Les premiers administrateurs civils et les colons qui vinrent chez nous le firent célibataires ou seuls pour ceux qui étaient déjà mariés en métropole.
Sur place, ne pouvant se passer des femmes, les uns et les autres recrutèrent de belles négresses qui leur servirent d’épouses à titre provisoire.
En référence au modèle européen qui avait déjà fait des heureux depuis le 19e siècle, ces épouses d’occasion furent appelées concubines et le phénomène de ce mariage insolite appelé mariage colonial.
Dans « l’Etrange destin de Wangrin », Amadou Hampaté Bâ le décrit avec force détails et de manière fort habile.
Seulement en usage dans les colonies, le mariage colonial n’avait aucune validité aux yeux de la loi et les enfants qui en étaient issus étaient considérés comme des bâtards, des illégitimes n’ayant aucun droit sur les biens de leur père.

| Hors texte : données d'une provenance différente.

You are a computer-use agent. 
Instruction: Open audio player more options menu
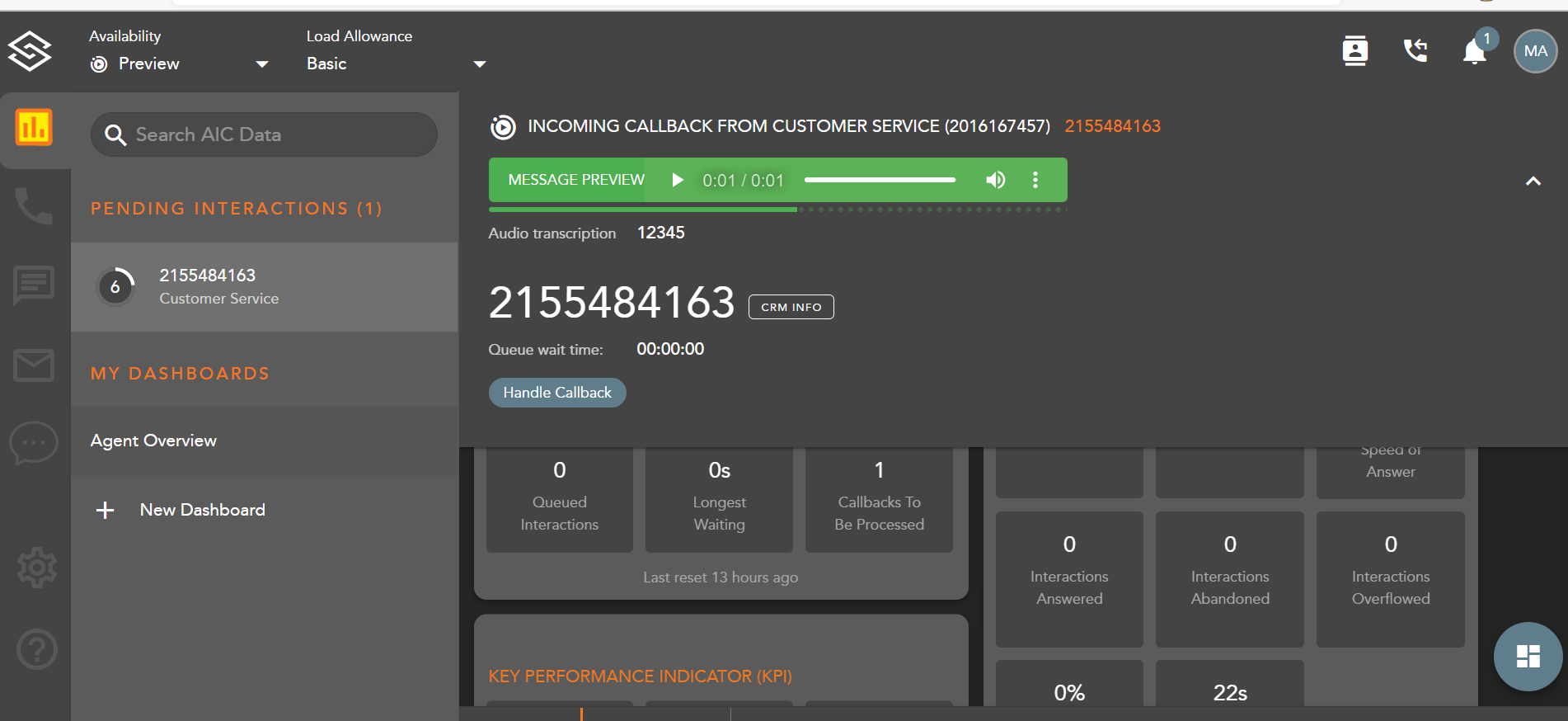(x=1035, y=180)
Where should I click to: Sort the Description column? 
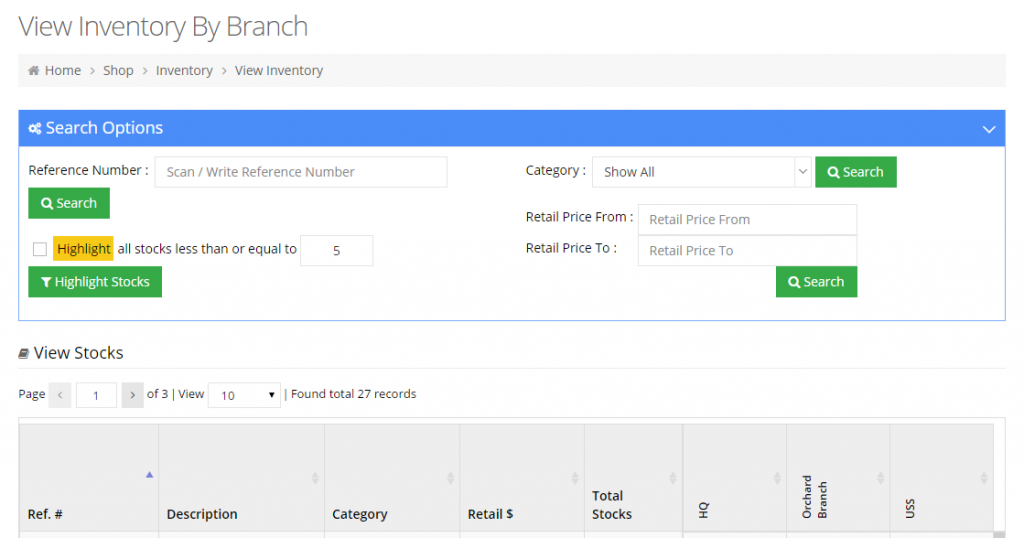click(x=315, y=478)
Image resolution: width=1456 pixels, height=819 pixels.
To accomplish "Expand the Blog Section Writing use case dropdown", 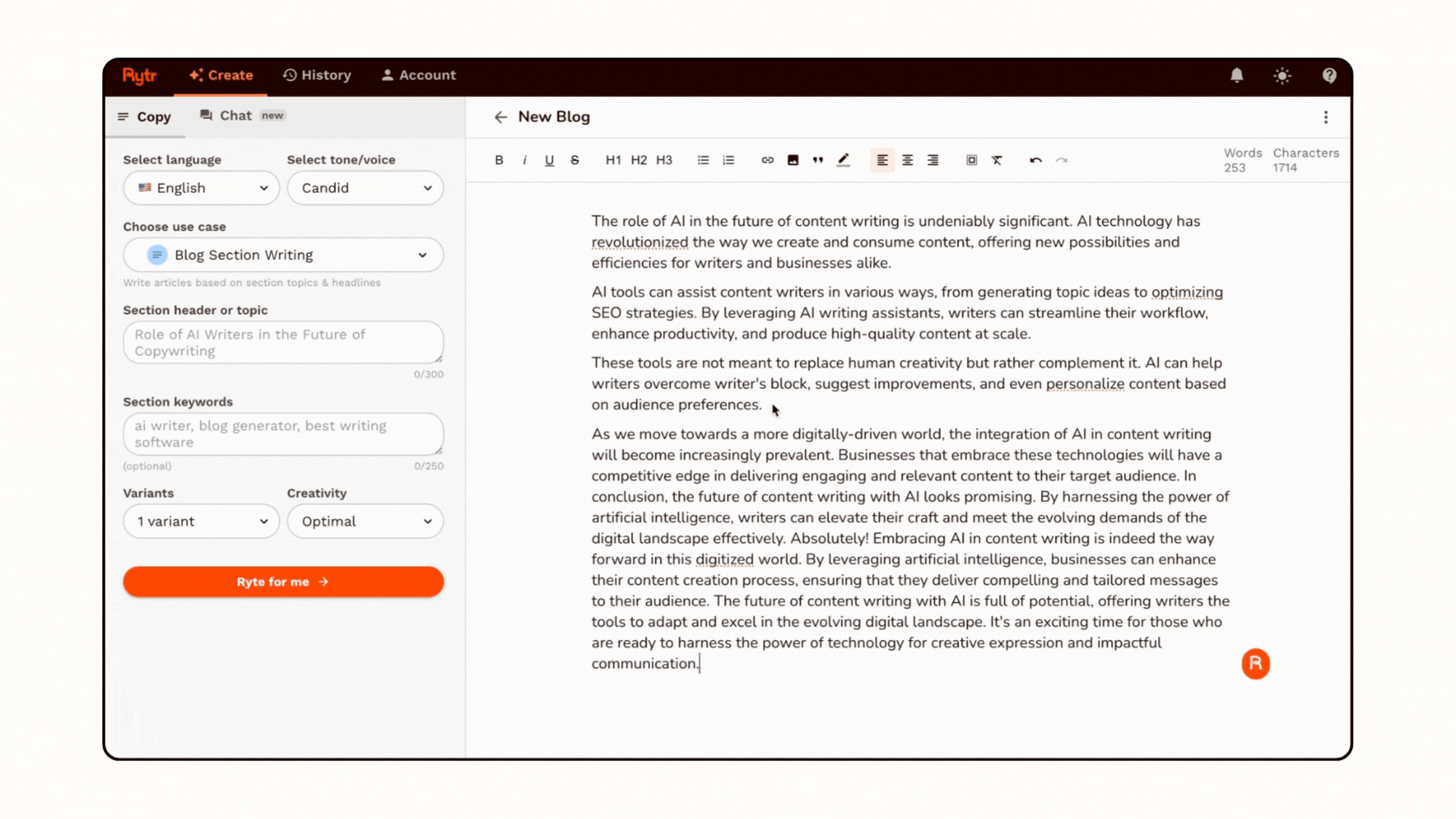I will (x=283, y=255).
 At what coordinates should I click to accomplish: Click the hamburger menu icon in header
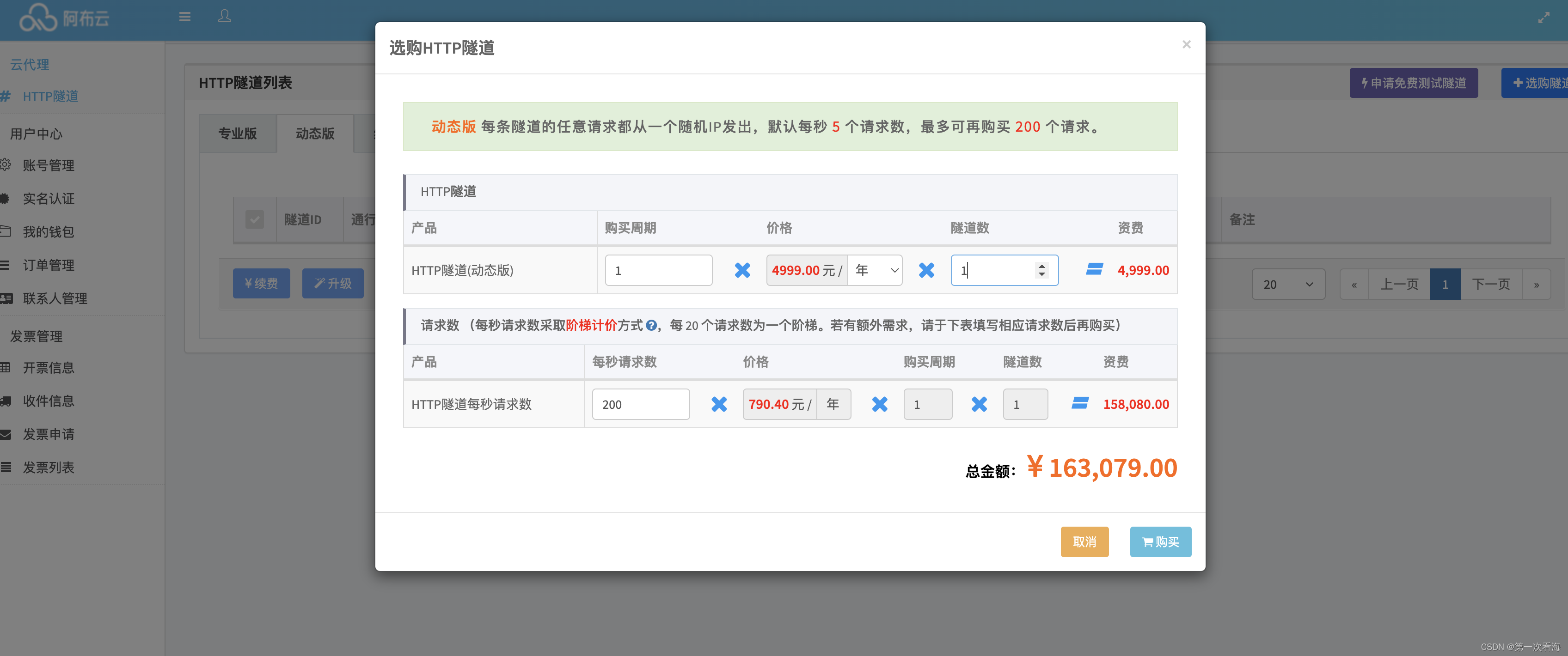(x=184, y=17)
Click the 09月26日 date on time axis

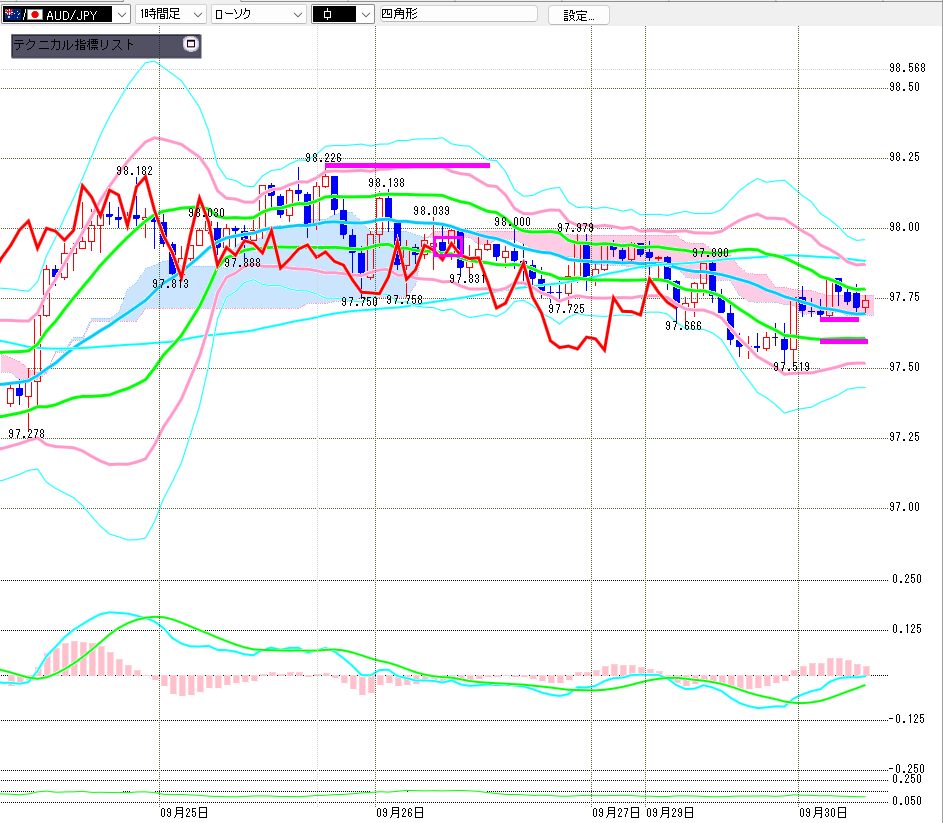coord(400,813)
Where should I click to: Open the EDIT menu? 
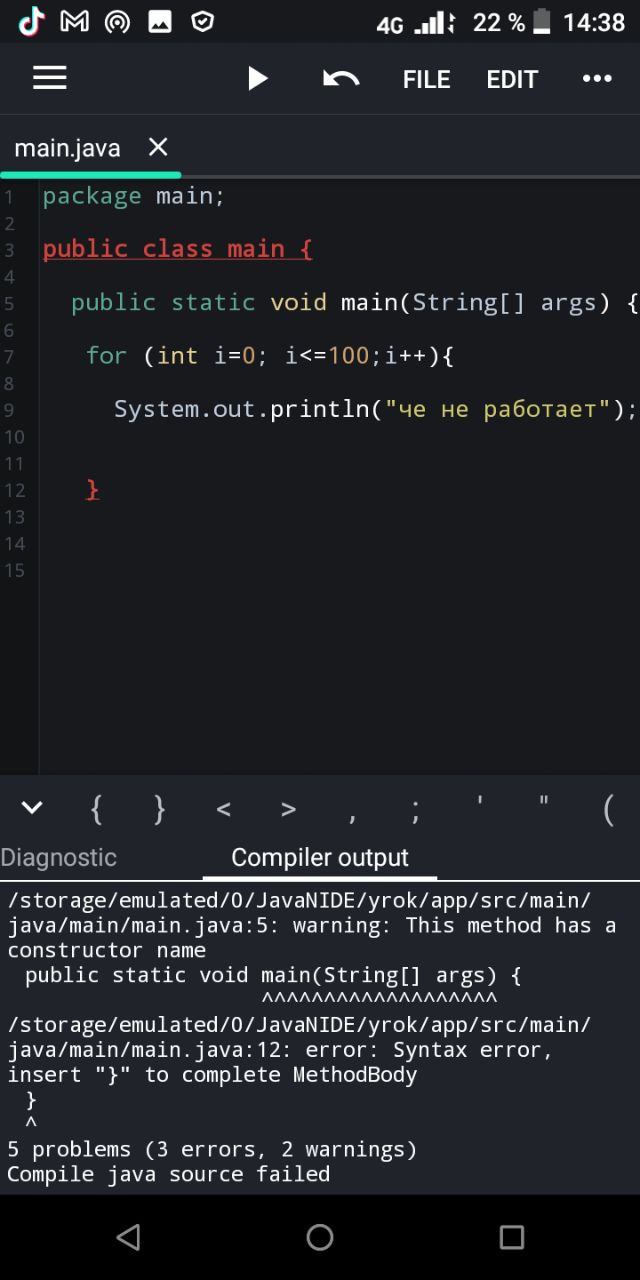pos(512,80)
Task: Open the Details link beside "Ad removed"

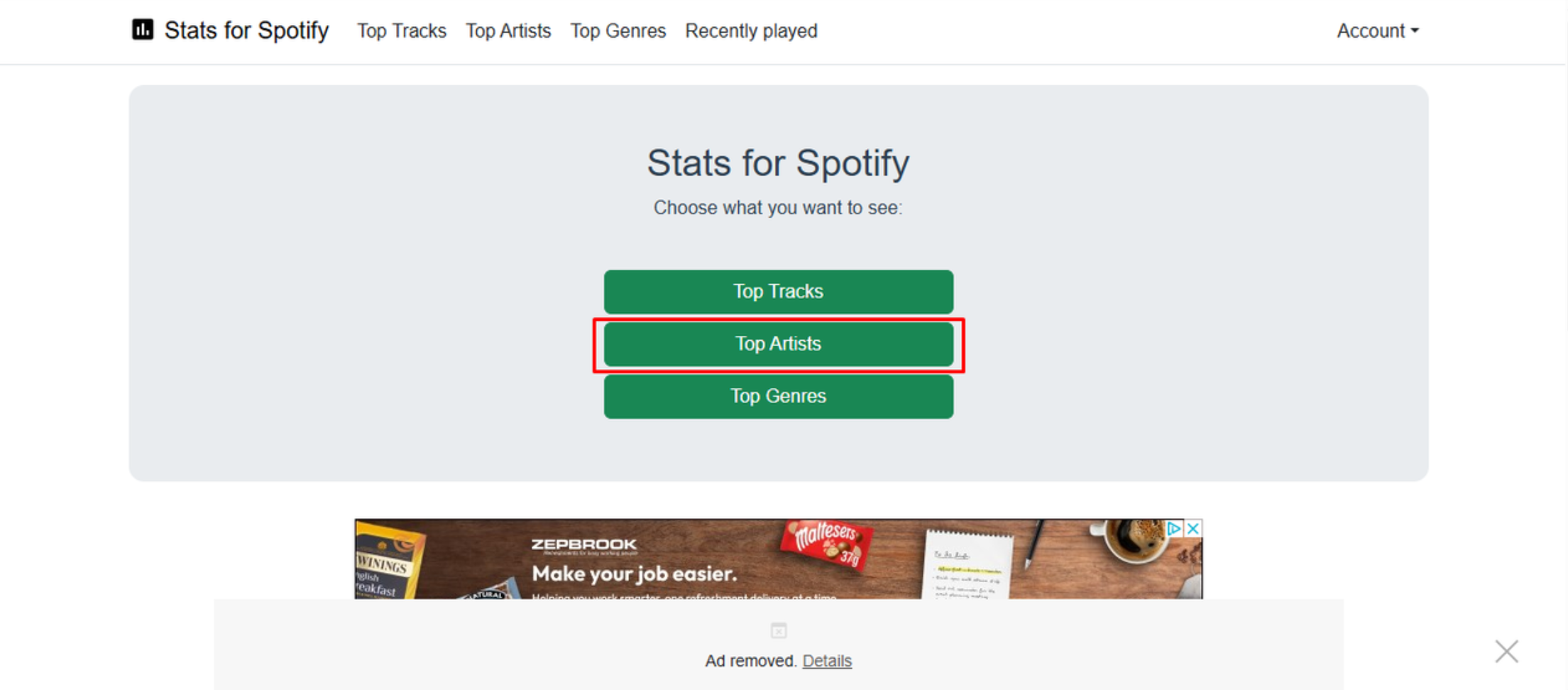Action: [x=827, y=661]
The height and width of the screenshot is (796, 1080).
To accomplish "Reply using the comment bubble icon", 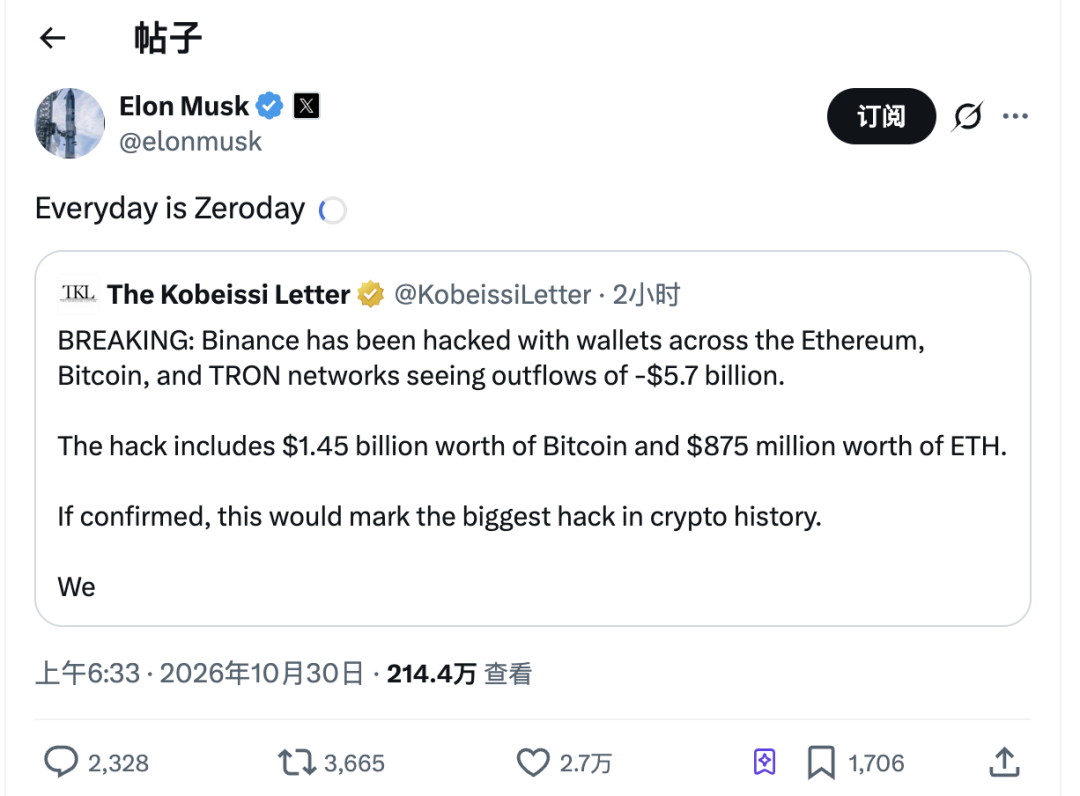I will click(x=61, y=762).
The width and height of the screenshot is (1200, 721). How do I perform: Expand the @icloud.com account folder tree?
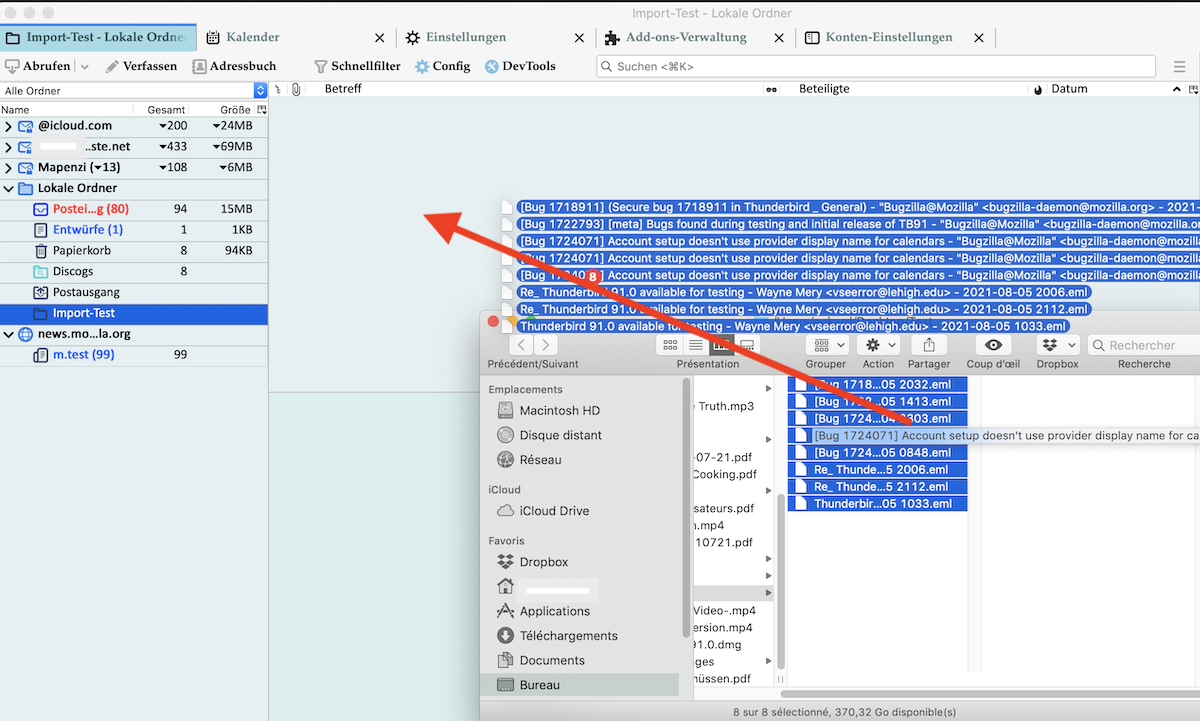pyautogui.click(x=9, y=126)
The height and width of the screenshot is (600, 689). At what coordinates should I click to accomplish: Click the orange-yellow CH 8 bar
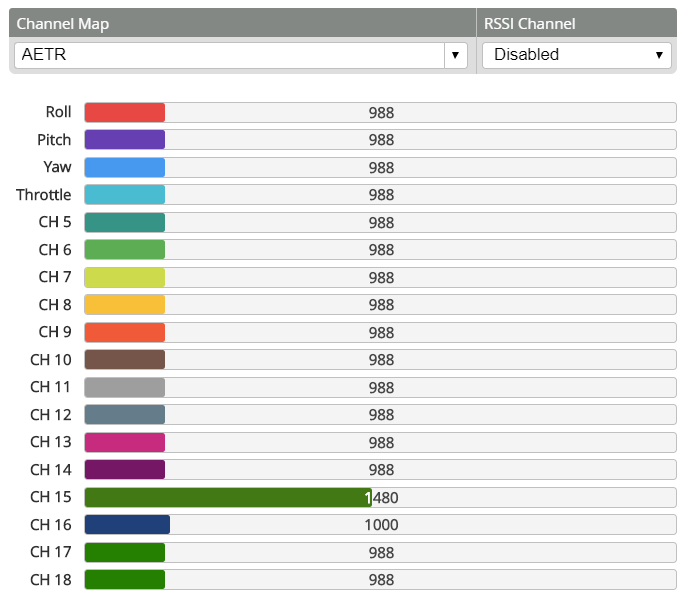[x=125, y=305]
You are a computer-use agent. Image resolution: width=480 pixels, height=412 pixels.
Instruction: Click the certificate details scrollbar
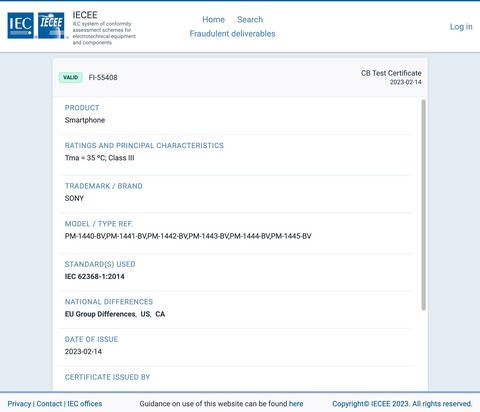424,205
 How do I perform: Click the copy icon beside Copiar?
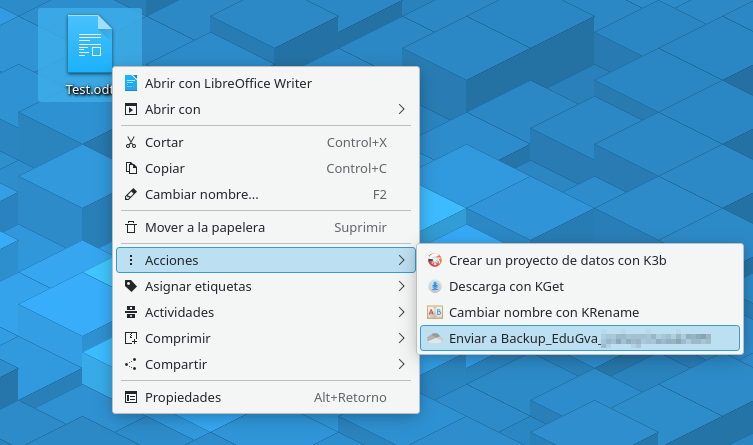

D’ailleurs, il n’était célébré ni religieusement ni civilement ; soit qu’ils étaient déjà mariés en Europe et ne pouvaient plus contracter une seconde union, soit qu’ils en avaient le complexe, la plupart des colons se satisfaisaient de cette situation sans lendemain pour eux et pour la concubine.
Naturellement, ceux-ci, se disant dans l’ignorance des coutumes indigènes, ne payaient rien comme dot aux parents de la fille ou de la femme prise par l’Européen ; mieux, ils s’estimaient honorés d’avoir une femelle qui partageait le lit du Blanc.
Si la fille était fiancée, son fiancé devait renoncer à elle sans que l’amant blanc lui rembourse quoi que ce soit. Le même renoncement était exigé de l’homme si la femme était mariée.
Cette situation totalement nouvelle dans les colonies ou l’institution du mariage était si solidement implantée qu’elle ne laissait place à aucune autre forme d’union.
Certes, dans la jeunesse, des jeunes gens pouvaient innocemment entretenir des relations amoureuses qui généralement mouraient d’elles-mêmes après le mariage des amants ; des hommes et des femmes déjà mariés pouvaient également vivre ensemble discrètement, mais cela n’avait rien à voir avec le concubinage qui était une singularité venue d’Europe.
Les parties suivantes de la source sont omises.